Closed siegfriedweber closed 8 months ago
Start sequence of a NameNode:
server.Server (Server.java:doStart(415)) - Started @3257ms
⇒ The RPC port 8020 is a good indicator for the readiness of a NameNode but not its liveness. The HTTP port 9870 should be used instead.
For the JournalNode, the RPC port 8485 is used for the liveness probe. This does not seem to be a problem because it is bound right after the HTTP port 8480, and no communication to other nodes is needed. However, the liveness probe could also be changed to the HTTP port.
Both ports were available after 8 seconds in a test:
server.Server (Server.java:doStart(415)) - Started @7574ms
For the DataNode, the IPC port 9867 is used for the liveness probe. This does also not pose a problem because the IPC port is bound right after the HTTP port 9864 and both ports are available before the DataNode tries to connect to the NameNode.

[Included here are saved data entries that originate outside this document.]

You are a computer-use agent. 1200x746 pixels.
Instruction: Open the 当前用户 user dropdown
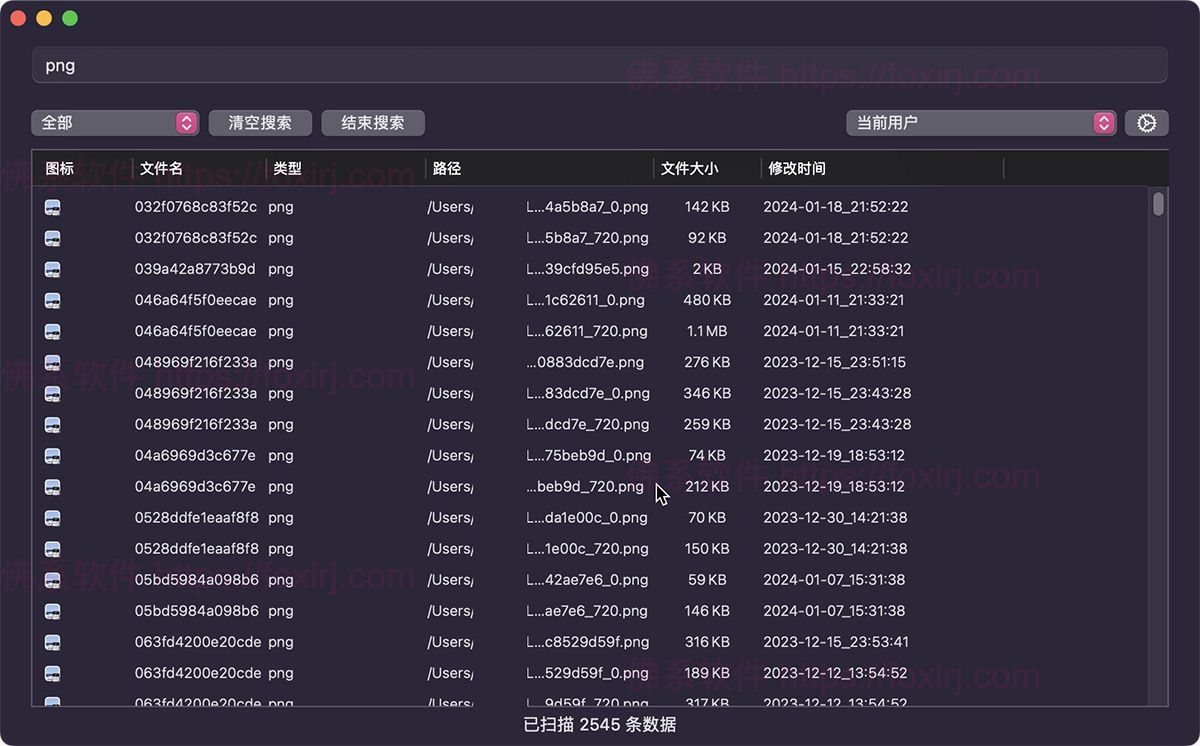pyautogui.click(x=975, y=123)
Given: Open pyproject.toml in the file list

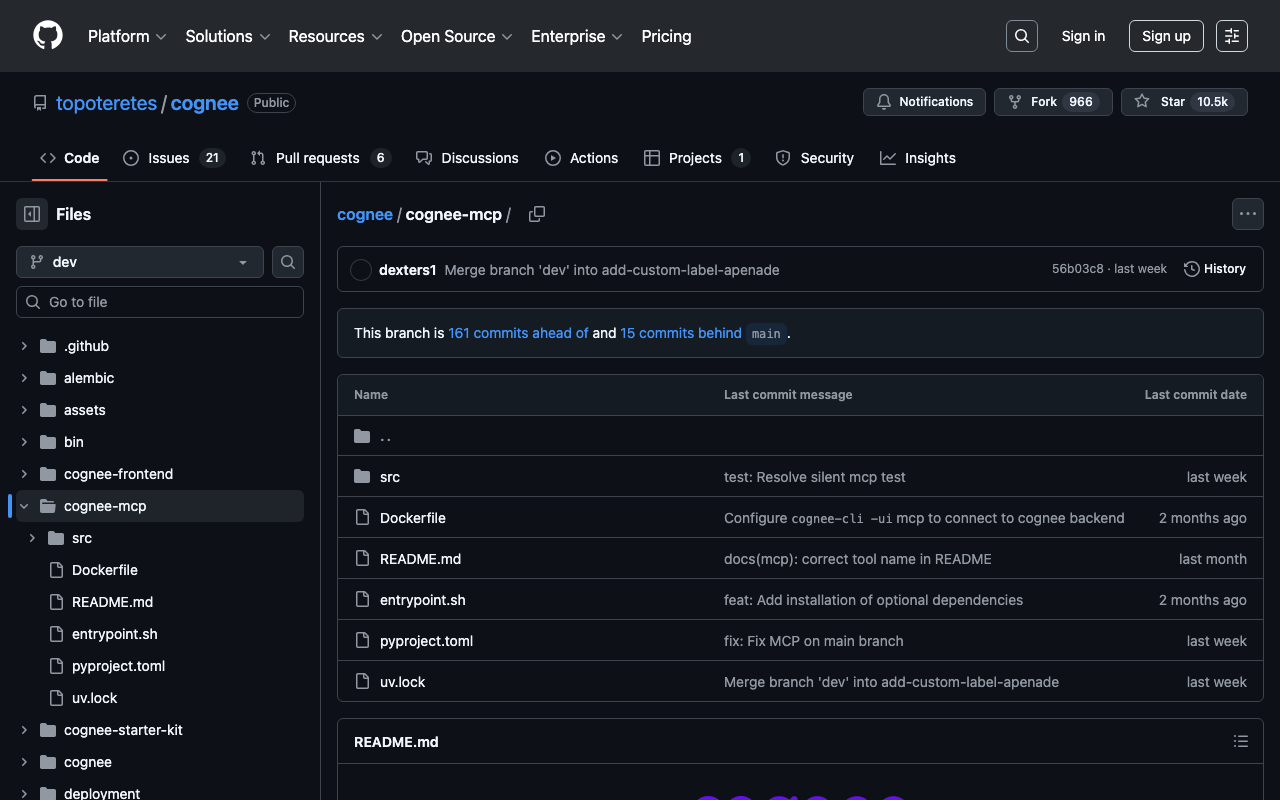Looking at the screenshot, I should pyautogui.click(x=426, y=641).
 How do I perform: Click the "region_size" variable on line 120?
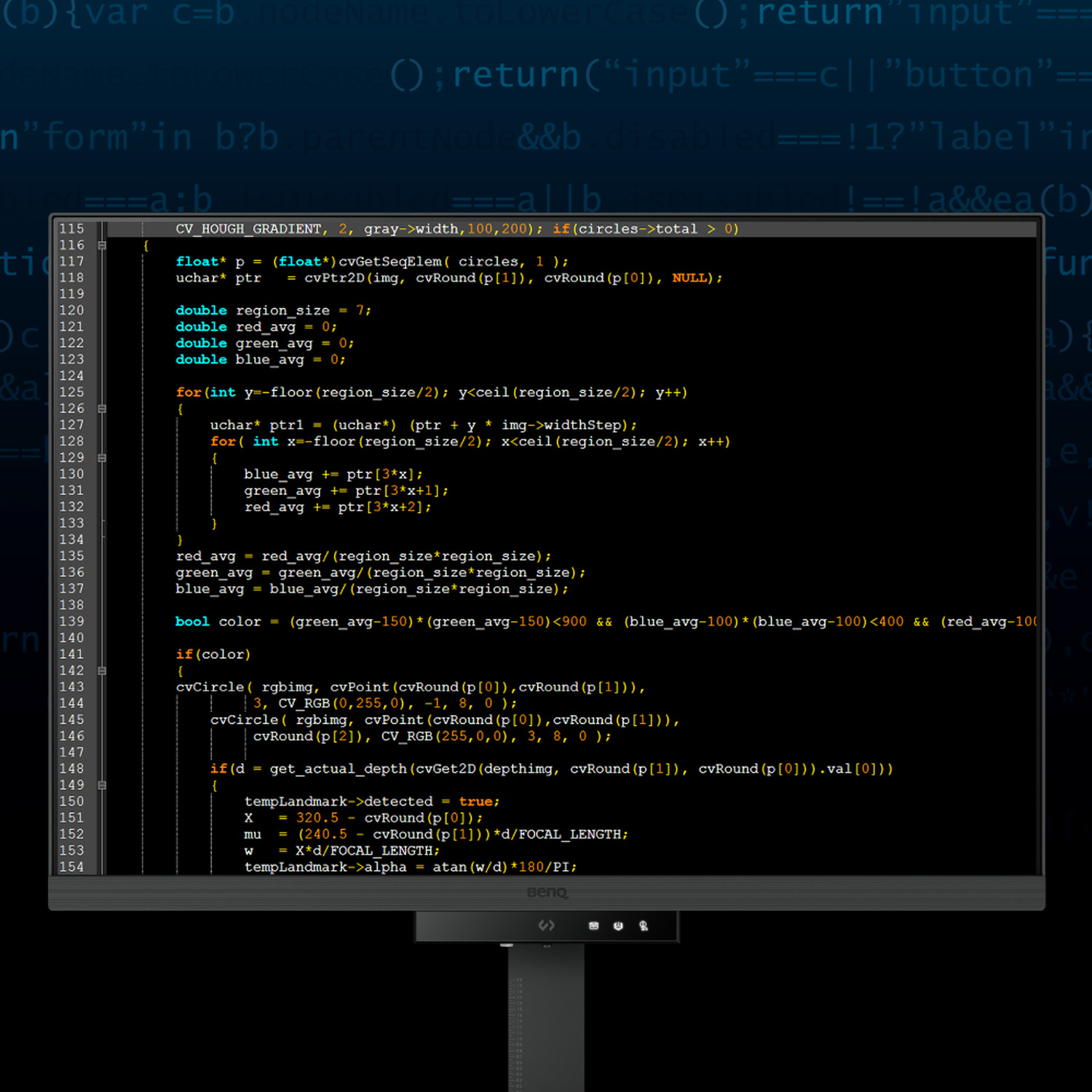click(x=282, y=311)
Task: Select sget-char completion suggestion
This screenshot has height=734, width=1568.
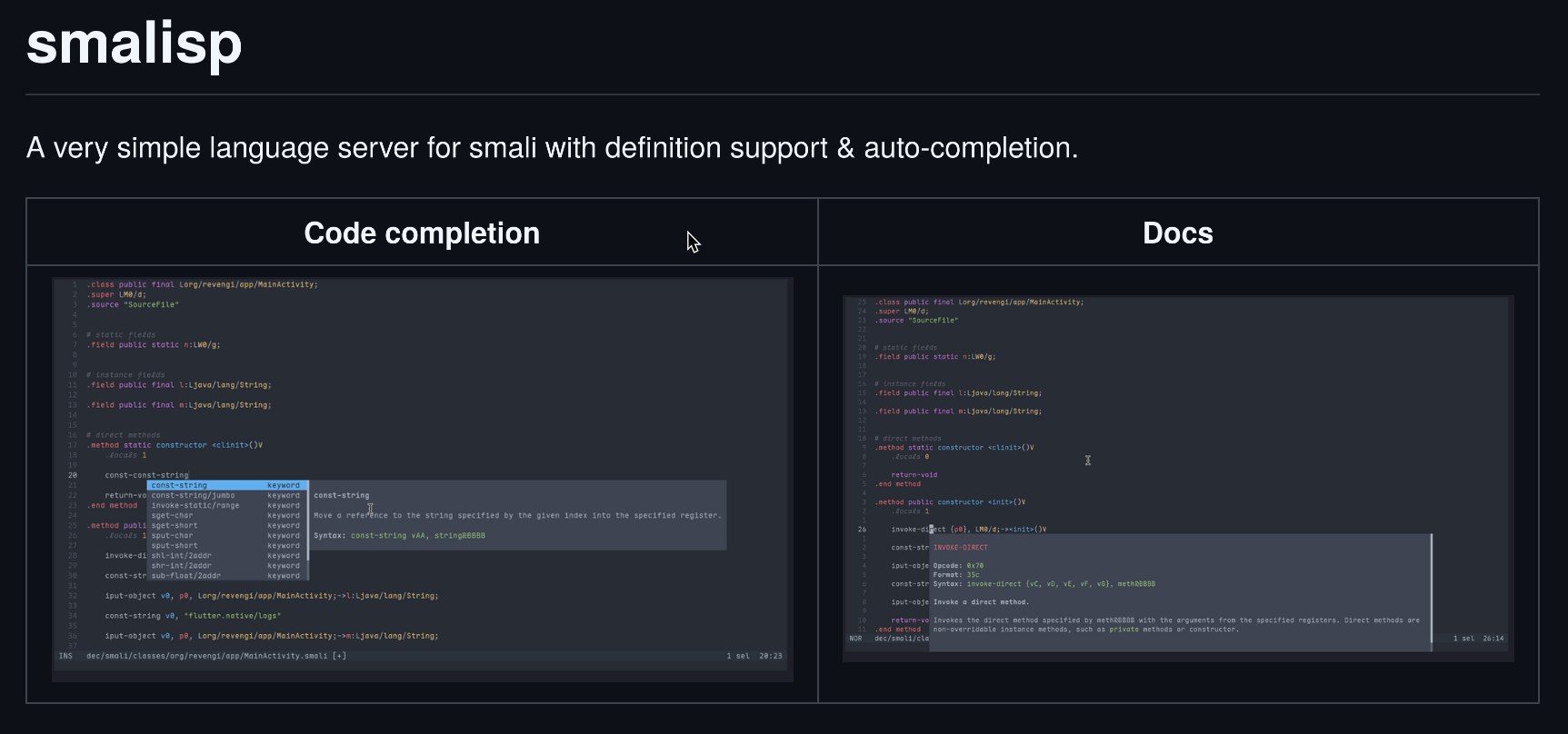Action: 172,515
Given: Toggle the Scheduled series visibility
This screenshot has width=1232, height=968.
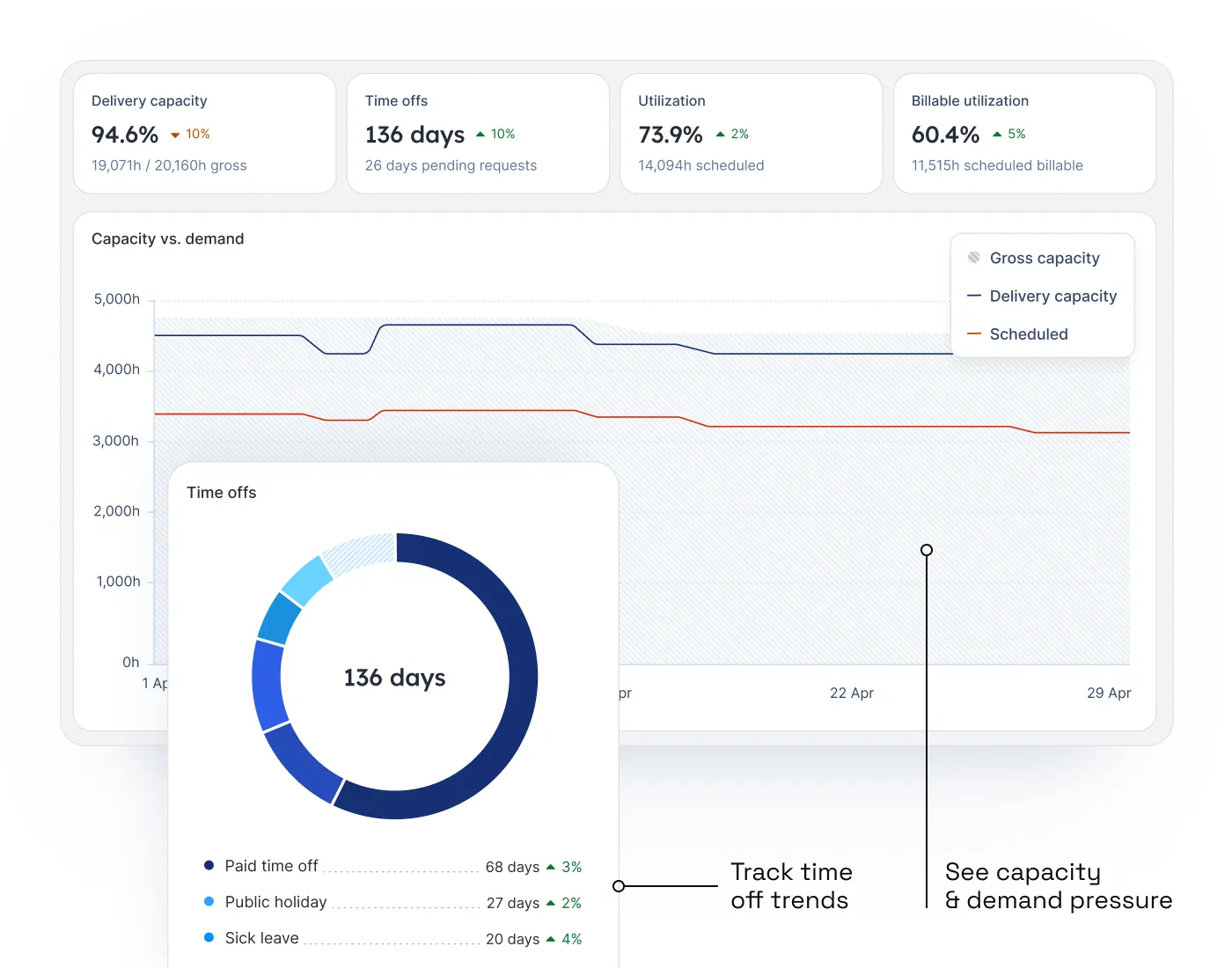Looking at the screenshot, I should coord(1028,334).
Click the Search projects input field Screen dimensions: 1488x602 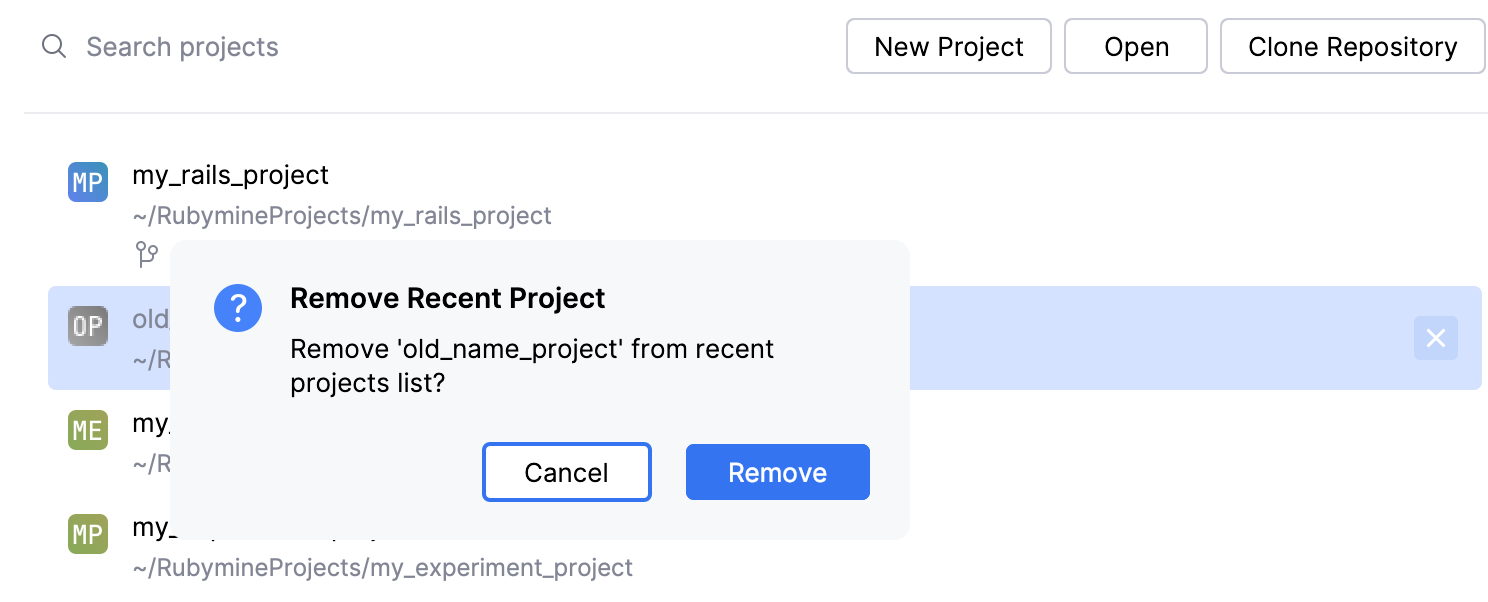click(182, 46)
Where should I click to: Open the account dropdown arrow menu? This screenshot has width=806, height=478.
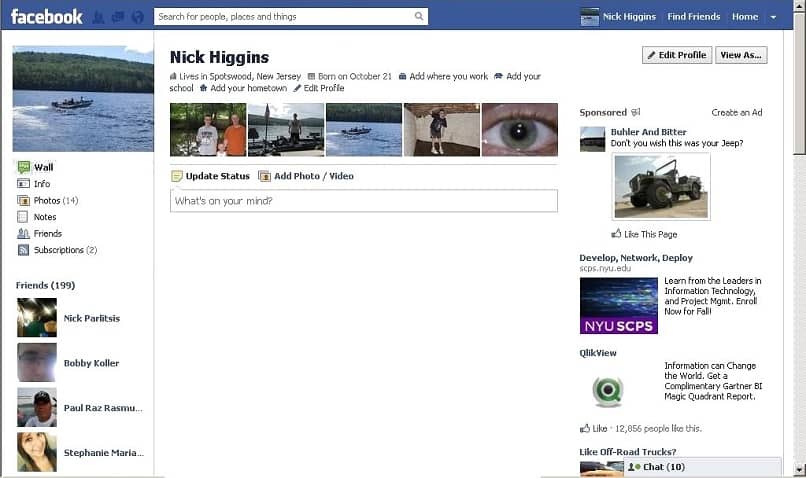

The startup took about 8 seconds in a test.
The thresholds should not be changed but the liveness probes should use the HTTP/HTTPS ports instead of the RPC/IPC ports.
@lfrancke, what do you think?
The current liveness probes require the pods to startup within 40 seconds:
Large HDFS clusters could require more time. In this case, pods are terminated too early, enter a startup loop, and the cluster never reaches a working state.